DROPS OF CONSCIOUSNESS : PART III
“This is a musical exploration of the unknown world of my recovery of a severe brain injury. Part I was breathing and darkness that became sound and light. Part two was the process of transformation of sounds into words, and words into language.
Part three is a journey into the mysterious world of rhythm. The motion of time, the space of sound and the expanse of silence are the essence of this piece.
The changes that occurred in my biological rhythm and the perception of time, made it possible for me to create a sound world from inner sources that were inaccessible for me before.”
Born in Israel in 1949, Noa Guy studied in the theory department of the Jerusalem Academy of Music and continued to evolve privately and compose original pieces along with composer Abel Ehrlich. In the early 70’s Noa studied composition and electronic music with Boris Blacher in the Hochscule fur Musik in West Berlin. She moved to Norway where she made two fantastic kids and continued her explorations. After returning to Israel in 1975 Noa worked with Karlheinz Stockhousen for three years, and took master classes with Luciano Berio and Milton Babbitt. After collaborating with Heinz Holiger, Noa received a scholarship from the Scola Cantorum in Basel to compose the electronic score that was later played with live performance by renowned English tenor John Potter in the Nettlefols Festival of Contemporary Music. She later became sound artist for Ward Swingle on his visit to Israel. From 1985 until 1993 Noa was the musical director at the Jerusalem Music Centre (JMC), where she headed the master class program, and acted as sound engineer and assistant director to all the television productions of JMC. Throughout all these years Noa continued to compose and perform with international accolades. In the early nineties Noa was invited to NY to work under the tutelage of Isaac Stern. In October of 1993, while driving her and a colleague to New York, Mr.
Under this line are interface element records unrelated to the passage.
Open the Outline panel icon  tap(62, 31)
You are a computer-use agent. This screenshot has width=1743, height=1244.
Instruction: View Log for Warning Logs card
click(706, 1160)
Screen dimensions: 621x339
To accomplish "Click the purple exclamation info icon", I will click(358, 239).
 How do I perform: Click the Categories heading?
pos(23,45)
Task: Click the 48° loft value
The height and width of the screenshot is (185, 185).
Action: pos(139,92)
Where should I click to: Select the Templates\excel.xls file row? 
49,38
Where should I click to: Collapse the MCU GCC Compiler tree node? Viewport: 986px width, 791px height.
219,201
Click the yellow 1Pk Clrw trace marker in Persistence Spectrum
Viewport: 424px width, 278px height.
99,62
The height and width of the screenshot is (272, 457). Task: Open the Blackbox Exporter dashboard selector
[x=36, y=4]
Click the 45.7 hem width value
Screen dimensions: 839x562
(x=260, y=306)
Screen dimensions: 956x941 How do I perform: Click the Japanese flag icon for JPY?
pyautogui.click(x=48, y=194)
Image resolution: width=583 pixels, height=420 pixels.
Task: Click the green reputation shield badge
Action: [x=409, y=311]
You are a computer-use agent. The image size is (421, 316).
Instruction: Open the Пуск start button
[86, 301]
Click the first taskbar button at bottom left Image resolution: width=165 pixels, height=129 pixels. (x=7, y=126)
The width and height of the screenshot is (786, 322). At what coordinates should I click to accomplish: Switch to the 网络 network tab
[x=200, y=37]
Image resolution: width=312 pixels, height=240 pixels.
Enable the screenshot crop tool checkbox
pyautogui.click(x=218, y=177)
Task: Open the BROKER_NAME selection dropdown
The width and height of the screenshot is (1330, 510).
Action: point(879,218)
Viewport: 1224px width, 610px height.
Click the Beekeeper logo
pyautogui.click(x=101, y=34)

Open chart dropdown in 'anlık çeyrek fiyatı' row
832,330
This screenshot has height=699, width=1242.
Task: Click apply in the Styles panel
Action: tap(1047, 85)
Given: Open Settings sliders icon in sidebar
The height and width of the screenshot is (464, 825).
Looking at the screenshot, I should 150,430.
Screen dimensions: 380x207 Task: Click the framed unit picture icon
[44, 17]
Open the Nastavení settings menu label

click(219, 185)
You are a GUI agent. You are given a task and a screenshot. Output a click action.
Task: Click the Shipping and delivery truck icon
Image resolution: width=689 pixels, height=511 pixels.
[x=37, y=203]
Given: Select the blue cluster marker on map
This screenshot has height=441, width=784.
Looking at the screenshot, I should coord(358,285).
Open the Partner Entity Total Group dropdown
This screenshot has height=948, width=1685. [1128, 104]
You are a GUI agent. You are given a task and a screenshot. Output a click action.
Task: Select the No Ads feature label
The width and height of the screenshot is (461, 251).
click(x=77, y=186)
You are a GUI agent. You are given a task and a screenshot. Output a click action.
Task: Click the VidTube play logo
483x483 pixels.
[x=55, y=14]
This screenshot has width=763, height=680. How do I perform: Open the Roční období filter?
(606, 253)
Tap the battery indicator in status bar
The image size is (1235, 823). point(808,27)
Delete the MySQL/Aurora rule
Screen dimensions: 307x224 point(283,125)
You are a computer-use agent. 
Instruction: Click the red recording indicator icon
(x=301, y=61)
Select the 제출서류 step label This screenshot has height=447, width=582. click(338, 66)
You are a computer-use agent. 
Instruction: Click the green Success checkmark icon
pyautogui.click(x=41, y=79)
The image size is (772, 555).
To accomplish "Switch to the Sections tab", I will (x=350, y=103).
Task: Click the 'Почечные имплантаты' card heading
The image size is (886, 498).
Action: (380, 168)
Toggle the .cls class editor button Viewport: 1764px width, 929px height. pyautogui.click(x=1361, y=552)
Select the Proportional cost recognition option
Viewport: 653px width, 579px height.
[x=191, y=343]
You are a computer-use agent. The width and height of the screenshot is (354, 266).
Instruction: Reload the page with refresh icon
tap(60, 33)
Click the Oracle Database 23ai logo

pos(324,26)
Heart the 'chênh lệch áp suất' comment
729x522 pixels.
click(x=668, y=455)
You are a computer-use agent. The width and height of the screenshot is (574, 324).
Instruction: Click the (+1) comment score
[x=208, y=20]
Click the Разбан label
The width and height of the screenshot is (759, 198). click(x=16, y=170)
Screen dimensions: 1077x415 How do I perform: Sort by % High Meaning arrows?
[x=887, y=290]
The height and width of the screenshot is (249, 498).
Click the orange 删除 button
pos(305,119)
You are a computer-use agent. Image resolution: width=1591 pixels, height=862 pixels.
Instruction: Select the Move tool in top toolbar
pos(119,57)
Stern crashed their vehicle inflicting on Noa a severe head injury that changed her life. The resulting brain injury prevented Noa from traveling back to Israel and seeing her family. Worse yet for her, she was unable to play, listen to, or compose any new music. In the 13 years since the accident, Noa was consumed in her own rehabilitation process finding innovative ways to overcome her many physical and mental obstacles. The November 30th, 2006 show at Roulette has marked the first time this unusual musician broke her long imposed silence.